"Harvard Loves Diversity," Weekly Standard, 25 March 1996.
A 58-page report from the president of Harvard on “Diversity and Learning” may not seem like hot stuff — and it isn’t, really — but it shows where American education is today. Since Harvard is run by liberals and has been for some time, it is no surprise that Nell Rudenstine should write a defense of the liberal policy of affirmative action. What is striking is that he calls up the names of old-time liberals from the days when dead white males were men, and proud of it.

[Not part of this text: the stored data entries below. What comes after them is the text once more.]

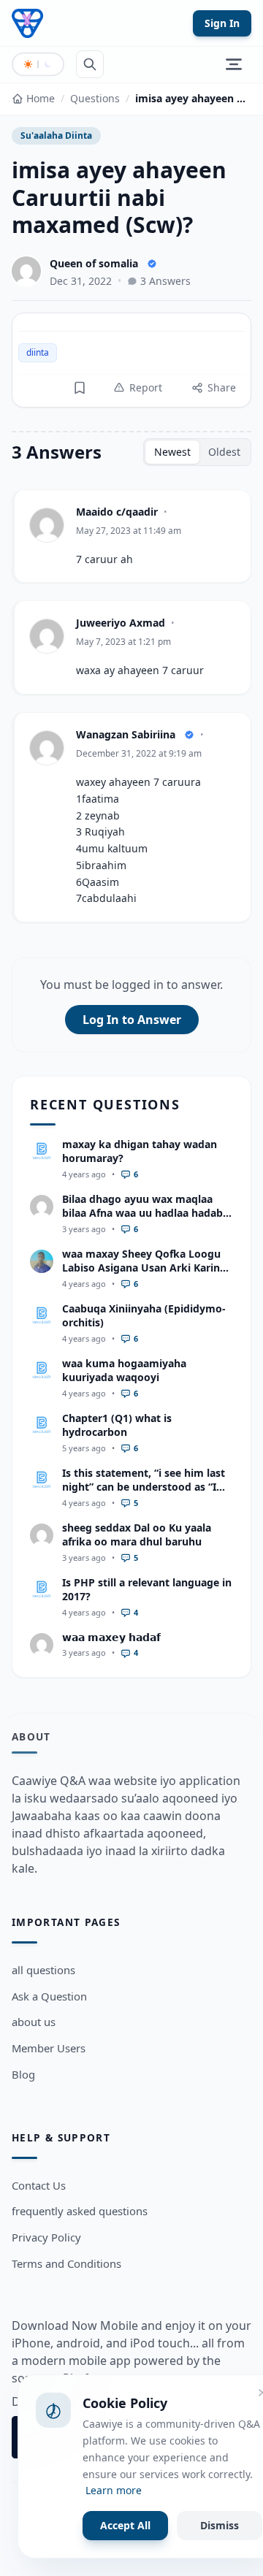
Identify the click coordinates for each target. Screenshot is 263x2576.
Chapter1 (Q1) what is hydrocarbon (117, 1425)
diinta (37, 352)
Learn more (113, 2490)
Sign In (222, 23)
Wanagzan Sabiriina (125, 734)
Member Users (48, 2048)
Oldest (224, 452)
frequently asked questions (80, 2211)
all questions (43, 1969)
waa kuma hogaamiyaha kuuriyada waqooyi (124, 1370)
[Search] (90, 64)
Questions (95, 98)
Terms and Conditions (66, 2263)
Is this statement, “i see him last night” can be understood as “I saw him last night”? (143, 1487)
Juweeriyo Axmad (120, 623)
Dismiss (219, 2525)
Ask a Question (49, 1996)
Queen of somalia (94, 263)
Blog (23, 2074)
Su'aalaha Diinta (56, 135)
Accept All (125, 2525)
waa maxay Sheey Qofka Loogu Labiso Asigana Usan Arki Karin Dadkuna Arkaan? (141, 1268)
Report (145, 387)
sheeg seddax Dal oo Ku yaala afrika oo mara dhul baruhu (136, 1534)
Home (40, 98)
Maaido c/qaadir (117, 512)
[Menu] (233, 64)
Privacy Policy (46, 2237)
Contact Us (39, 2185)
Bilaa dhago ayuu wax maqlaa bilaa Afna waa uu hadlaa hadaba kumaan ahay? (145, 1213)
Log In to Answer (132, 1020)
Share (221, 387)
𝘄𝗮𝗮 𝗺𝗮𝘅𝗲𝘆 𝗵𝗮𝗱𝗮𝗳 (111, 1637)
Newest (172, 452)
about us (34, 2021)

Rudenstine’s report has not received as much attention as it deserves. It has not aroused much controversy among students, and the Crimson, Harvard’s student newspaper, found it lacking in fresh ideas. But the report was not meant to offer new ideas, and it has perhaps received as much attention as Rudenstine wanted. President since 1991, Rudenstine has kept a low profile, and this is his first venture into a hot political topic. Although he refers to controversy over diversity, he writes dispassionately, raises no new questions, and tries not to add to the controversy. He claims that since the 19th century, Harvard has sought diversity as can be seen in quotations from its best-known presidents — Charles W. Eliot, A. Lawrence Lowell, James B. Conant — all of whom actually used the precious word. Like an administrator ably deflecting public anxiety, and wary of increasing what he means to allay, Rudenstine reassures any skeptics that, with affrmative action, Harvard is merely doing what it has always done, which surely was done, and is still being done, for good reason.